Just 18 months later, Green reports Spring Station has, “38 foals on the ground that were foaled out this year. We have about 65 mares in foal.”
The Spring Station team also includes significant help from Dr. Bridgette Jablonsky, Dr. Megan Moschgat and Tim Hayes, all formerly at Hanover Shoe Farms.
Green, a former trainer, used to condition horses for Good, currently the co-owner of top older pacing gelding Bythemissal.
“Good was always interested in having a breeding farm in Kentucky,” Green said. “Two years ago, when [Moczulski and I] were at the Fasig-Tipton sale, we were buying yearlings that we would be training. We looked at some different farms and then [Good] asked us if we would be interested in pivoting from training and going into… helping manage the farm.
“We’ve always loved Kentucky. I’m originally from Ohio, so we just thought about it and thought, ‘When would we have an opportunity like this?’ So we just decided to go for it.”
Green said other farms are rooting for Spring Station to succeed.
“It’s amazing how the other farms have been so helpful,” he said. “So many people have just been great.”
Count Diamond Creek among those pulling for Spring Station to do well.
“I’m amazed at what they are doing and what they are investing in,” said Shaun Laungani, Diamond Creek’s vice-president and director of bloodstock services. “People are willing to uproot their lives and move to Kentucky, which is just amazing.”
Green said the original farm was named Spring Station, “for the underground springs that run underneath that whole entire area” home to a number of prominent thoroughbred farms.
As for the active railroad tracks that run through the front of Spring Station, Green said it’s made the farms horses bombproof.
“We will have mares that have babies and when we put them out, the very first day the foals do not shy at the train,” Green said. “It just has to be that they heard the train so many times when they were in the mare’s belly. There’s nothing really that makes sense. They pay no attention to it whatsoever.”
Borrowing a tradition from the likes of Hanover Shoe Farms, Spring Station names its yearlings with the word “Station” at the end.
“Opening day, we have a really nice Captaintreacherous filly [Charlotte Station, Hip# 66] that we’re really excited about. Just a gorgeous Captain filly,” Green said.
“We’re very excited to have two yearlings that they slotted the first day. We’ve got the Sweet Lou [Pleasure Station, Hip# 41]. He’s the same family as Bythemissal – the dam of Bythemissal is a full-sister to this colt’s dam. That makes it kind of neat with Eric owning Bythemissal.”
Finally, Green touted Spring Station’s own Barbie. Moczulski named a Walner filly out of Midpoint, Barbie Station (Hip #188).
“That was before the Barbie movie came out or we even knew anything about it. It’s kind of neat how it’s come along. It’s a Walner filly from a strong filly family – it’s Ariana G’s family. She sells the second day.

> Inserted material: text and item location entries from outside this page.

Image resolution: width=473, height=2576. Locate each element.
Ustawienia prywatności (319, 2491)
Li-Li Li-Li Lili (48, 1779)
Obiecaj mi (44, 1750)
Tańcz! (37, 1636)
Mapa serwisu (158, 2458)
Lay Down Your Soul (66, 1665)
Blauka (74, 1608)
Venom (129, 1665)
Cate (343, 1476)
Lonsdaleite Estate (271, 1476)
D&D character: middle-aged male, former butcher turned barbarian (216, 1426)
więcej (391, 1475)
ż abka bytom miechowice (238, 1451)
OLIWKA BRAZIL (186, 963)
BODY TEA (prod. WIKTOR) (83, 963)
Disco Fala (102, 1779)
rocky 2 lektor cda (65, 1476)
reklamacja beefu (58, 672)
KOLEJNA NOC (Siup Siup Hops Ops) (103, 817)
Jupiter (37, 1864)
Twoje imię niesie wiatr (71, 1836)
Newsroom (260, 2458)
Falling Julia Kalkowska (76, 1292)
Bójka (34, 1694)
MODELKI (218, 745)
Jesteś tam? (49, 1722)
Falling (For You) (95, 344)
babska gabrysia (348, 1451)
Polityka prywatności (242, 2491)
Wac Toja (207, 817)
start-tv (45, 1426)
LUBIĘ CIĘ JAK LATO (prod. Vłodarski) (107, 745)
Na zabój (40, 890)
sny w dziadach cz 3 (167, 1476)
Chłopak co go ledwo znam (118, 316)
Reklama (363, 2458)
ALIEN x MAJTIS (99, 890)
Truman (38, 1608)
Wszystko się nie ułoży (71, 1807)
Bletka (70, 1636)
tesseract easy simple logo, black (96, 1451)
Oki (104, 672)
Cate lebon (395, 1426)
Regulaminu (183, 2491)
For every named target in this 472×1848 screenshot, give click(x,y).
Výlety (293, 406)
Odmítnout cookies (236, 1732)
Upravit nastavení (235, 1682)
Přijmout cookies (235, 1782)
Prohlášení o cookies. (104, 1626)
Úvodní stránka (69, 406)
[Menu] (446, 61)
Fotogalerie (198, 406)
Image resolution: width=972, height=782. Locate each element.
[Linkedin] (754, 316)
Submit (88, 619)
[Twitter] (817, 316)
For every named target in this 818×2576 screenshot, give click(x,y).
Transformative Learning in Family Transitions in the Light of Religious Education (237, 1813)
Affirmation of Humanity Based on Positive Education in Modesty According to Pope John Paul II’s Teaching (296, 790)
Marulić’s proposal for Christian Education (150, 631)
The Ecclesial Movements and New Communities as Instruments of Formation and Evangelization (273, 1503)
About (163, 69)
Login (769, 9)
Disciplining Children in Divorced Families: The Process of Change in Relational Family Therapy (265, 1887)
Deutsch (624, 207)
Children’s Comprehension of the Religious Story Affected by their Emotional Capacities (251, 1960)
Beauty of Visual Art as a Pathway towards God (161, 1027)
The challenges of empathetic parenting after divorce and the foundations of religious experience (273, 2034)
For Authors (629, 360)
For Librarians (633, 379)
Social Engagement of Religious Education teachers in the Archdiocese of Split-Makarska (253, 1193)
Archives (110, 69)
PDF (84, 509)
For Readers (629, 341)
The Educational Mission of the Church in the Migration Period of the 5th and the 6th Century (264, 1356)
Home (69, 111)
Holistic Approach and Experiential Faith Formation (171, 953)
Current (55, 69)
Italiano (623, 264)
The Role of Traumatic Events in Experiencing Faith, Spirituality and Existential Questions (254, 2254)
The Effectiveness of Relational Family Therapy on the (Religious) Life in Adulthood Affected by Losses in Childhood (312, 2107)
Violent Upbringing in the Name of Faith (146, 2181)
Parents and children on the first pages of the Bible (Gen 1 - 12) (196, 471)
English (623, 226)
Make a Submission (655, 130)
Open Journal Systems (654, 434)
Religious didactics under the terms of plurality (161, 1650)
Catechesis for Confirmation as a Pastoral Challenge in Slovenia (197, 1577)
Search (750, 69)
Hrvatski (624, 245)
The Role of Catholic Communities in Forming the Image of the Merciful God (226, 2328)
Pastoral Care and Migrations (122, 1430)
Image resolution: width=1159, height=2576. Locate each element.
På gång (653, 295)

“Sasha has loved, loved, loved her from early on. She had so much personality. She’s been very, very athletic and moves very well in the field. So, we’re excited about her. Her video, it’s just pink.
“Sasha did that and she does the marketing for the farm. She went with that angle and promoted it. It’s just all come together.”
Overall, Green said, the Spring Station teams is, “just excited about what we have. We’ve got a good little first crop. I think 10 of the 12 are first foals, younger families. A couple of the mares that we had bought were already in foal, so they’ve been raised in Kentucky. They’ve all been there as of when they were young foals. Two of them are also dual-eligible, from before we bought the farm and had the mares somewhere else.
“We’re going for the big one,” Green said. “Where it will really change for us is 2025. That’s where it will really, really pick up as far as numbers and also Eric has bought a lot of quality mares that we’ll be excited about. What we’ve got in the pipeline, we’re very excited about.”